1983 Orange Bowl
|1983 Orange Bowl|
|Date||January 1, 1983|
|Favorite||Nebraska by 10½ points |
|United States TV coverage|
|Announcers||Don Criqui and John Brodie|
The game suffered from poor attendance (54,407) due to riots in the Miami area, as well as the game having no impact on the national championship, since #2 Penn State was playing #1 Georgia at the same time in the Sugar Bowl in New Orleans.
LSU began the season 7–0–1, notching two huge road victories in Southeastern Conference play, ousting #5 Florida 24–13 in October and #4 Alabama in November. The 20–10 triumph at Birmingham's Legion Field was the Tigers' first over the Crimson Tide since 1970 and lifted LSU to No. 6 in the national polls.
One week after toppling Alabama, any faint national championship hopes LSU harbored were blown away with a stunning 27-24 loss to Mississippi State in Starkville. The Tigers recovered the next week to rout Florida State 55–21 in Baton Rouge to earn an Orange Bowl berth, but they inexplicably dropped a 31–28 decision to Tulane, a 28-point underdog, at home in the regular season finale. It was the Green Wave's first victory at Tiger Stadium since 1948, and is Tulane's last triumph in the series, which has not been played on a yearly basis since 1994. Despite the November swoon, LSU came into the bowl game ranked thirteenth in the AP and UPI polls.
Nebraska was 11–1 and ranked third in both polls, but they had been denied a chance to play for the national championship due to a controversial 27–24 loss at Penn State early in the season.
Nebraska forced a three and out, and then scored easily on their first possession, capped by a 5-yard touchdown run by fullback Mark Schellen to take a 7–0 lead just four minutes into the game, and the heavily favored Huskers looked as if they would put the Tigers away early. But then a series of miscues turned the game on its head.
Toby Williams intercepted a Tiger pass at the Husker 7, to thwart a promising LSU drive. But the Huskers fumbled the ball right back to LSU on the very next play from scrimmage, and Dalton Hilliard scored from the 1 to tie the game at 7.
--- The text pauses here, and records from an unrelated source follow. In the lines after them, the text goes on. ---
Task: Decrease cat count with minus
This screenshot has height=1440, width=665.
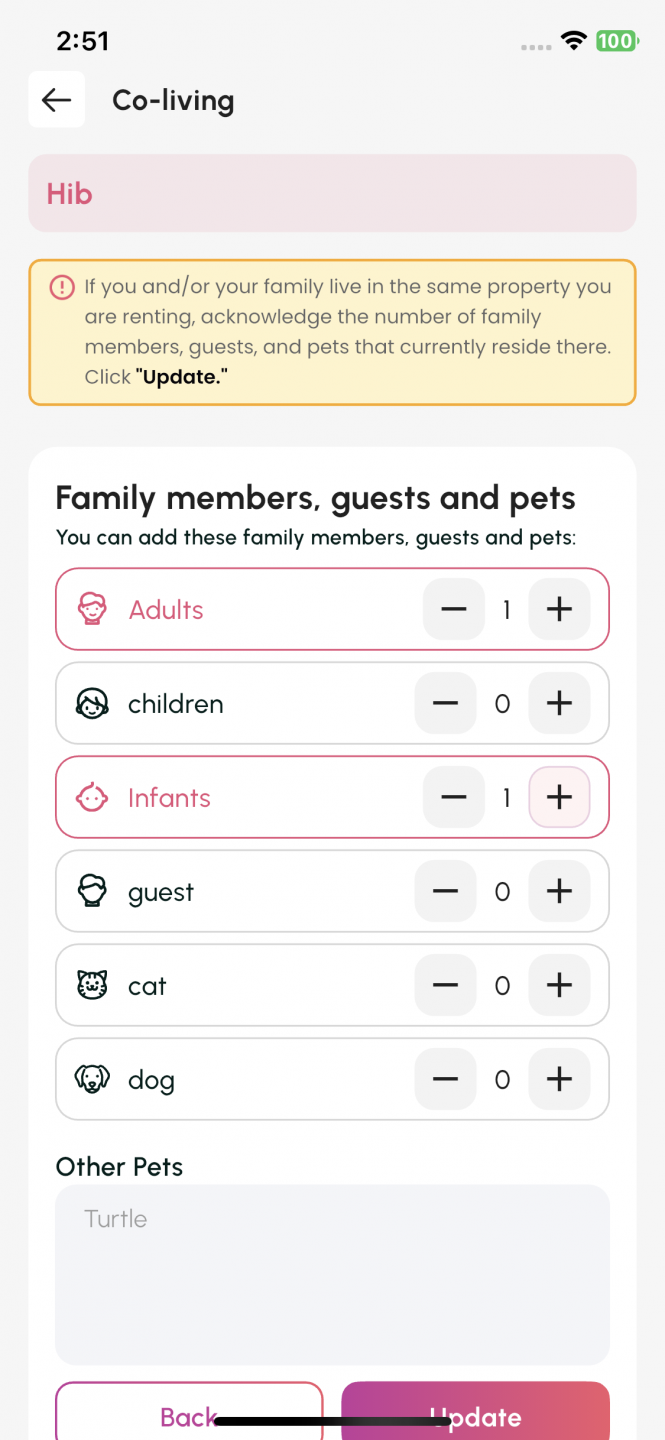Action: click(x=446, y=985)
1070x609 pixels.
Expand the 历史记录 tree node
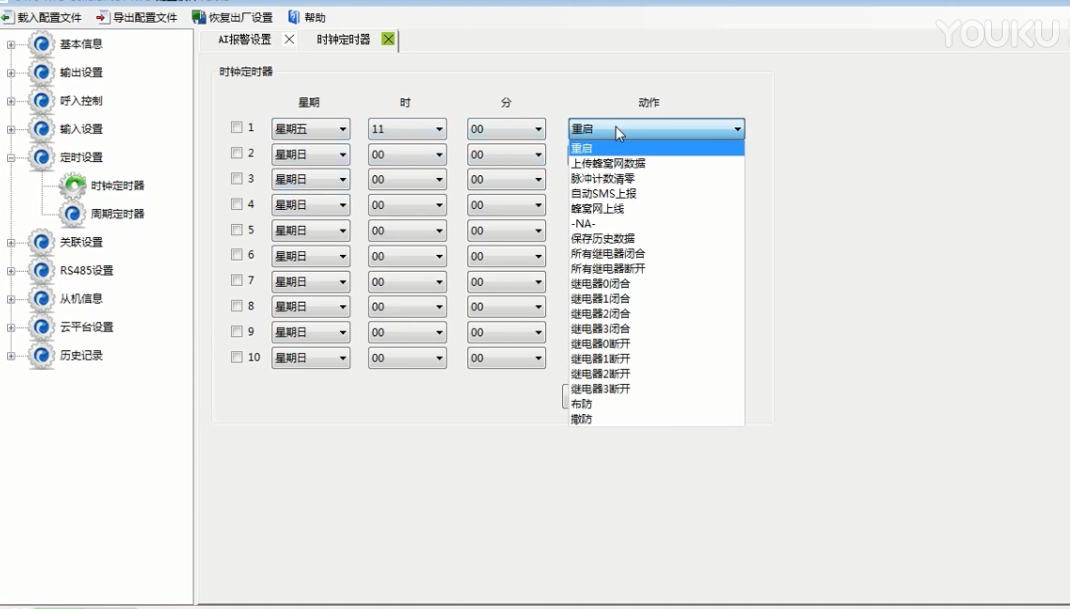11,355
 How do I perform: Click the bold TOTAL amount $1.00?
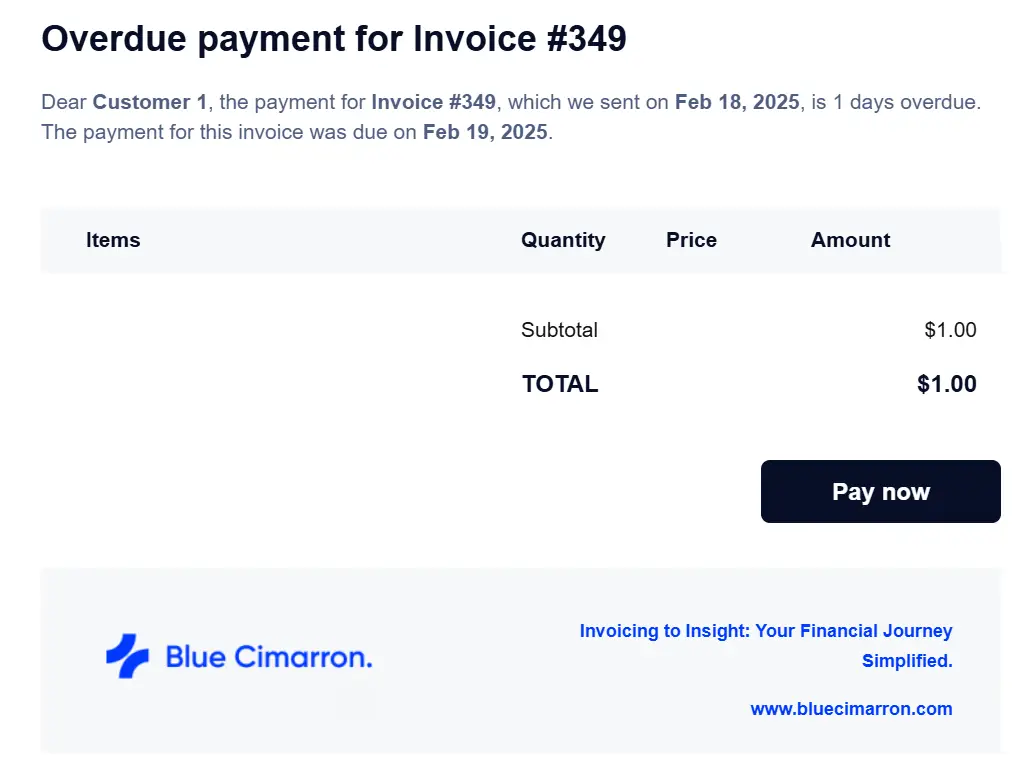(x=946, y=384)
Nebraska drove to the LSU 15 before fumbling again, then inexplicably fumbled a third time after forcing LSU to punt. Turner Gill then threw an interception. The Tigers took advantage with a second Hilliard 1-yard touchdown run, and Nebraska found itself trailing 14–7 at halftime after committing four turnovers on four consecutive series.
Halftime provided no relief for the mistake-prone Husker offense, with a missed field goal on the opening drive of the second half, followed by yet another fumble. LSU converted the latest Husker error into a 28-yard Juan Bentanzos field goal, which gave them a 17–7 lead.
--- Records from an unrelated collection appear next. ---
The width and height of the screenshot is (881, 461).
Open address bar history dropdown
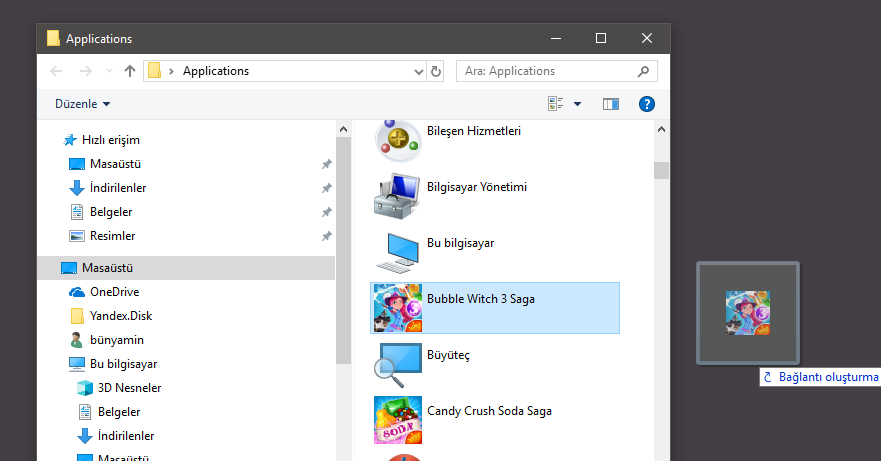419,71
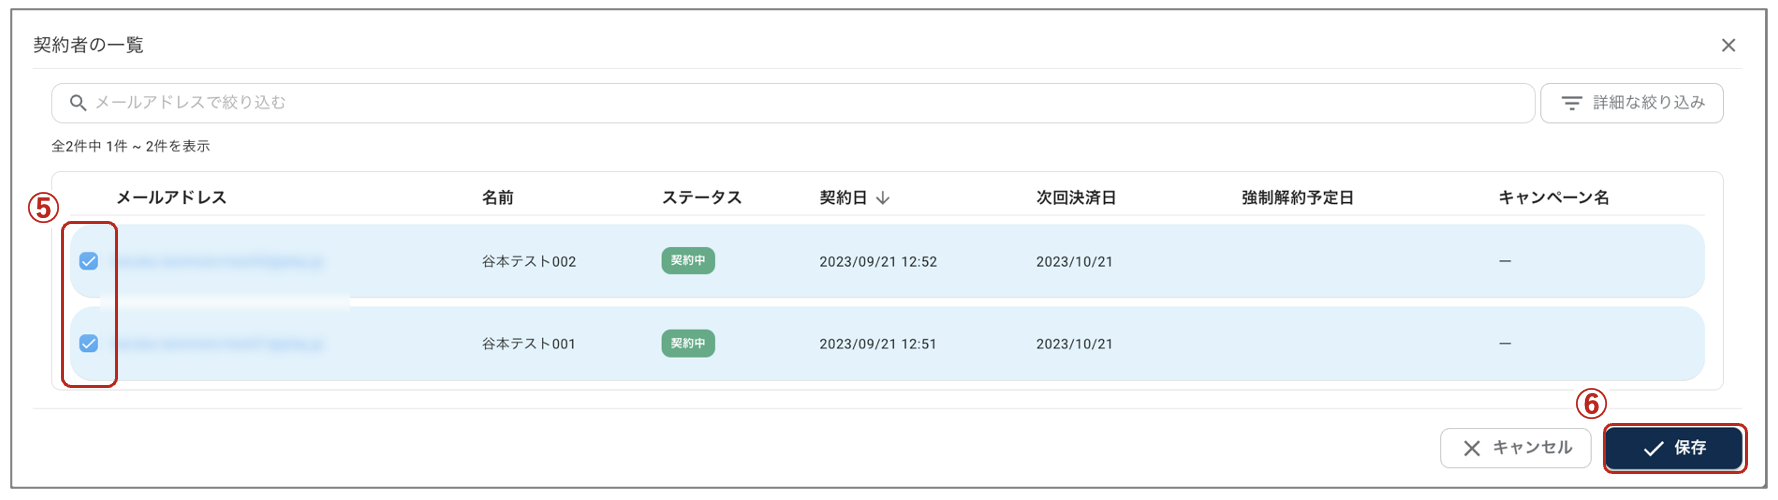The image size is (1778, 500).
Task: Click the キャンペーン名 column header
Action: coord(1553,198)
On the very next series, Nebraska held on to the football and went on a 12-play, 80-yard scoring drive, capped by an 11-yard swing pass from Turner Gill to Mike Rozier which pulled the Huskers within three at 17–14.
Gill then finished off a 7-play, 47-yard drive with a QB sneak early in the fourth to put the Huskers ahead 21–17. Another miscue, this time a dropped pass on a fake field goal, prevented the Huskers from extending their lead. LSU got a 49-yard field goal from Bentanzos late following an interception (Nebraska's sixth turnover of the night), but they could not get the ball back again, and the Cornhuskers held on to win 21–20.
- Nebraska - Mark Schellen 5 run (Kevin Seibel kick)
- LSU – Dalton Hilliard 1 run (Juan Betanzos kick)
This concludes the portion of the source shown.